Try it — Your response must be the entire set of entries, reproduced word for word.

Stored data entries
* * * * * * *
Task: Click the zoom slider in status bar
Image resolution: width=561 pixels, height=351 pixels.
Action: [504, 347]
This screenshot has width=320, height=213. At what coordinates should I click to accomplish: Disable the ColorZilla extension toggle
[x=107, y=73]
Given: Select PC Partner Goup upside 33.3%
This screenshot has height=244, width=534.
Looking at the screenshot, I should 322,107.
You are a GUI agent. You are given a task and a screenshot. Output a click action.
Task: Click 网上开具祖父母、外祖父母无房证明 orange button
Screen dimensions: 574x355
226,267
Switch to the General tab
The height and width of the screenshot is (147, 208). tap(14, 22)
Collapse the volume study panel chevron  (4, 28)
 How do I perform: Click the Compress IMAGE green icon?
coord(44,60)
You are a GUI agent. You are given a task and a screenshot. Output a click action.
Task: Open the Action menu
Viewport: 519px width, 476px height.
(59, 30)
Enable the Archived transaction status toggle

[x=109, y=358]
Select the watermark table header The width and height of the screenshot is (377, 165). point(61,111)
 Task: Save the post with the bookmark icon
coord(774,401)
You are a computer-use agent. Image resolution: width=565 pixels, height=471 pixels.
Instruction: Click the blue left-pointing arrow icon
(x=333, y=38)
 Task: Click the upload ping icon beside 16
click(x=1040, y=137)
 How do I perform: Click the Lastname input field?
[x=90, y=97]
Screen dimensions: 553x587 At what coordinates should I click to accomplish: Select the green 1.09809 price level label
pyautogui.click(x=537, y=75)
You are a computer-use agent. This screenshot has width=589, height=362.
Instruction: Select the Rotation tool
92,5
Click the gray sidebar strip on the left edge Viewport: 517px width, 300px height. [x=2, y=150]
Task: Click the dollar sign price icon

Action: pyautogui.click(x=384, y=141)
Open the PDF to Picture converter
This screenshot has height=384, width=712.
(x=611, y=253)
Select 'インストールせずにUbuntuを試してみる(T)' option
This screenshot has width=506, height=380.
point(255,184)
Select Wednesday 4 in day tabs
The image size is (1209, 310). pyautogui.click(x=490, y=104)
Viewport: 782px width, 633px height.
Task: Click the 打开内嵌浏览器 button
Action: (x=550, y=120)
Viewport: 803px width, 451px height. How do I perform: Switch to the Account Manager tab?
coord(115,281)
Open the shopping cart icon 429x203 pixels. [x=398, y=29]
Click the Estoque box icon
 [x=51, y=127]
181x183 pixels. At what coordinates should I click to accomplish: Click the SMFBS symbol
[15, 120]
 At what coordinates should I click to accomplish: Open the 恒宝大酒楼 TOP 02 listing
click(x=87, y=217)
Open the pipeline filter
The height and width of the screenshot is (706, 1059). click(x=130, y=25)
* * * * * * *
Response below —
Task: Click the zoom slider in status bar
Image resolution: width=561 pixels, height=351 pixels.
Action: [504, 347]
This screenshot has width=320, height=213. At what coordinates should I click to accomplish: Disable the ColorZilla extension toggle
[x=107, y=73]
Given: Select PC Partner Goup upside 33.3%
This screenshot has height=244, width=534.
Looking at the screenshot, I should 322,107.
You are a GUI agent. You are given a task and a screenshot. Output a click action.
Task: Click 网上开具祖父母、外祖父母无房证明 orange button
Screen dimensions: 574x355
226,267
Switch to the General tab
The height and width of the screenshot is (147, 208). tap(14, 22)
Collapse the volume study panel chevron  (4, 28)
 How do I perform: Click the Compress IMAGE green icon?
coord(44,60)
You are a GUI agent. You are given a task and a screenshot. Output a click action.
Task: Open the Action menu
Viewport: 519px width, 476px height.
(59, 30)
Enable the Archived transaction status toggle

[x=109, y=358]
Select the watermark table header The width and height of the screenshot is (377, 165). point(61,111)
 Task: Save the post with the bookmark icon
coord(774,401)
You are a computer-use agent. Image resolution: width=565 pixels, height=471 pixels.
Instruction: Click the blue left-pointing arrow icon
(x=333, y=38)
 Task: Click the upload ping icon beside 16
click(x=1040, y=137)
 How do I perform: Click the Lastname input field?
[x=90, y=97]
Screen dimensions: 553x587 At what coordinates should I click to accomplish: Select the green 1.09809 price level label
pyautogui.click(x=537, y=75)
You are a computer-use agent. This screenshot has width=589, height=362.
Instruction: Select the Rotation tool
92,5
Click the gray sidebar strip on the left edge Viewport: 517px width, 300px height. [x=2, y=150]
Task: Click the dollar sign price icon

Action: pyautogui.click(x=384, y=141)
Open the PDF to Picture converter
This screenshot has height=384, width=712.
(x=611, y=253)
Select 'インストールせずにUbuntuを試してみる(T)' option
This screenshot has width=506, height=380.
point(255,184)
Select Wednesday 4 in day tabs
The image size is (1209, 310). pyautogui.click(x=490, y=104)
Viewport: 782px width, 633px height.
Task: Click the 打开内嵌浏览器 button
Action: (x=550, y=120)
Viewport: 803px width, 451px height. How do I perform: Switch to the Account Manager tab?
coord(115,281)
Open the shopping cart icon 429x203 pixels. [x=398, y=29]
Click the Estoque box icon
 [x=51, y=127]
181x183 pixels. At what coordinates should I click to accomplish: Click the SMFBS symbol
[15, 120]
 At what coordinates should I click to accomplish: Open the 恒宝大酒楼 TOP 02 listing
click(x=87, y=217)
Open the pipeline filter
The height and width of the screenshot is (706, 1059). click(x=130, y=25)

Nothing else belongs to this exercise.